Le foncier, angle mort des politiques du logement
La cherté et la raréfaction des terrains constituent, selon plusieurs responsables politiques, un point aveugle des politiques publiques en matière de logement. « Le foncier a jusqu’à présent été le grand délaissé des politiques publiques, alors qu’il est à la base de toute stratégie en faveur du logement », déplore la sénatrice (LR) des Alpes-Maritimes Dominique Estrosi Sassone.
Pour répondre à cette critique, la sénatrice a intégré la question du foncier dans sa proposition de loi intitulée « conforter l’habitat, l’offre de logements et la construction ». Un des textes structurant de cette initiative, l’article 5, a été adopté mardi 13 janvier.
Prix du foncier et contraintes environnementales
La commission des affaires économiques du Sénat attire l’attention sur l’ampleur du phénomène. Entre 2000 et 2020, « les prix du foncier nu ont presque triplé (…) renchérissant la production de logements neufs », indique la commission. Ce renchérissement pèse directement sur le coût final des opérations immobilières et complexifie la production de logements abordables.
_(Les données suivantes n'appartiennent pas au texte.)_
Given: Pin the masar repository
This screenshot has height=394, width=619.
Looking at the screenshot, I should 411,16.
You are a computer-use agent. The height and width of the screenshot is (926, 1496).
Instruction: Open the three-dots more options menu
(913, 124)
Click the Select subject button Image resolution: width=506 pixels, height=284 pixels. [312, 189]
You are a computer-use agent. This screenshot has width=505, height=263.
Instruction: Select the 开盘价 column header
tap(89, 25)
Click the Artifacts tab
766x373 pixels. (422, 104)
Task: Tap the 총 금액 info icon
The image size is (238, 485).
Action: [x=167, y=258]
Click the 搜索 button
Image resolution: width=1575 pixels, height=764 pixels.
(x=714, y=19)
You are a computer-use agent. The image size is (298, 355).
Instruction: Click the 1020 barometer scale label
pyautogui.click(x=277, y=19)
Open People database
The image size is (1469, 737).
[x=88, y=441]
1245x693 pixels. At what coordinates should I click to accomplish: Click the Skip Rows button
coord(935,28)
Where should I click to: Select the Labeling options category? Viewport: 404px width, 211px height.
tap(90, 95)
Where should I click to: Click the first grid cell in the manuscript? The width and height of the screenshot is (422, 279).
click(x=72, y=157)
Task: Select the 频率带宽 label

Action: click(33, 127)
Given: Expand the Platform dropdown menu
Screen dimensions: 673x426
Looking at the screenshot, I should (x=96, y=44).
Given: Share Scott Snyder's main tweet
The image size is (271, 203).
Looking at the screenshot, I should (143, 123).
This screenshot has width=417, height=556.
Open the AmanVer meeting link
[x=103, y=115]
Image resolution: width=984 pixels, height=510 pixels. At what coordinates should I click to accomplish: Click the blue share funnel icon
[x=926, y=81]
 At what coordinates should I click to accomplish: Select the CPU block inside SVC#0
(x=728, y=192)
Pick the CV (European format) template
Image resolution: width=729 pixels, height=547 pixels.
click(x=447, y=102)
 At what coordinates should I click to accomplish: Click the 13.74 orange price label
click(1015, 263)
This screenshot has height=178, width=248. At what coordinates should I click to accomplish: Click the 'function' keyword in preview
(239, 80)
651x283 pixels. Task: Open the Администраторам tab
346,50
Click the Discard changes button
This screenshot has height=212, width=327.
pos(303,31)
À cette hausse structurelle des prix s’ajoutent des contraintes réglementaires liées à la préservation des sols. La loi Climat‑résilience de 2021 fixe des objectifs de réduction de l’artificialisation des sols. Ces objectifs rendent d’autant plus nécessaire la mobilisation des fonciers déjà artificialisés, dont la valorisation peut s’avérer coûteuse pour les collectivités et les aménageurs.
Un nouveau motif de préemption expérimenté
Face à ce double mouvement — hausse des prix et limitation de l’artificialisation — la proposition de loi portée par Mme Estrosi Sassone propose un dispositif expérimental. Elle permettrait aux collectivités locales, dans un cadre limité et temporaire, d’exercer le droit de préemption urbain pour un motif inédit : la régulation des marchés foncier et immobilier en vue de créer des logements.
Concrètement, ce dispositif autoriserait une collectivité à se substituer à l’acheteur lorsque le prix convenu pour un foncier est jugé excessif. La commission précise que « cette mesure pourra ponctuellement permettre la récupération de foncier à des prix en phase avec ceux constatés sur le prix du marché ».
La logique est de freiner des transactions jugées spéculatives ou non compatibles avec des projets de logement, afin de permettre aux collectivités de maîtriser la destination et le coût des terrains disponibles.
Incidences et limites attendues
Le dispositif proposé vise à offrir un outil supplémentaire aux communes et aux intercommunalités pour constituer des réserves foncières destinées au logement. Il entend faciliter l’accès au foncier pour la réalisation de programmes neufs, en particulier lorsque le marché fixe des prix jugés disproportionnés par rapport aux projets envisagés.
Pour autant, la mesure est présentée comme expérimentale. Le recours au droit de préemption pour réguler le marché foncier poserait des questions pratiques et juridiques : détermination du caractère « excessif » d’un prix, modalités d’évaluation, impacts sur la fluidité des transactions et sur l’attractivité des territoires pour les investisseurs. Ces éléments devront être précisés par les textes d’application et suivis pendant la période expérimentale.
La proposition de loi ne supprime pas les autres contraintes qui pèsent sur la construction, telles que les coûts de construction, les normes environnementales ou la disponibilité des réseaux. Elle se concentre sur l’un des maillons de la chaîne qui conduit au logement : le foncier.
Un débat qui reste ouvert
La mise en place d’un nouveau motif de préemption entraîne un débat autour de l’équilibre entre intervention publique et dynamique des marchés. Ses partisans considèrent qu’il s’agit d’un outil pour restaurer la capacité des collectivités à produire du logement lorsque le foncier est devenu prohibitf. Ses opposants soulignent le risque d’une intervention administrative qui pourrait modifier les signaux du marché et dissuader certains projets.
Adopté dans le cadre d’une proposition de loi visant à « conforter l’habitat, l’offre de logements et la construction », l’article 5 ouvre une expérimentation dont les effets devront être mesurés au fil du temps. La suite dépendra des modalités d’application et des évaluations menées pendant la période expérimentale.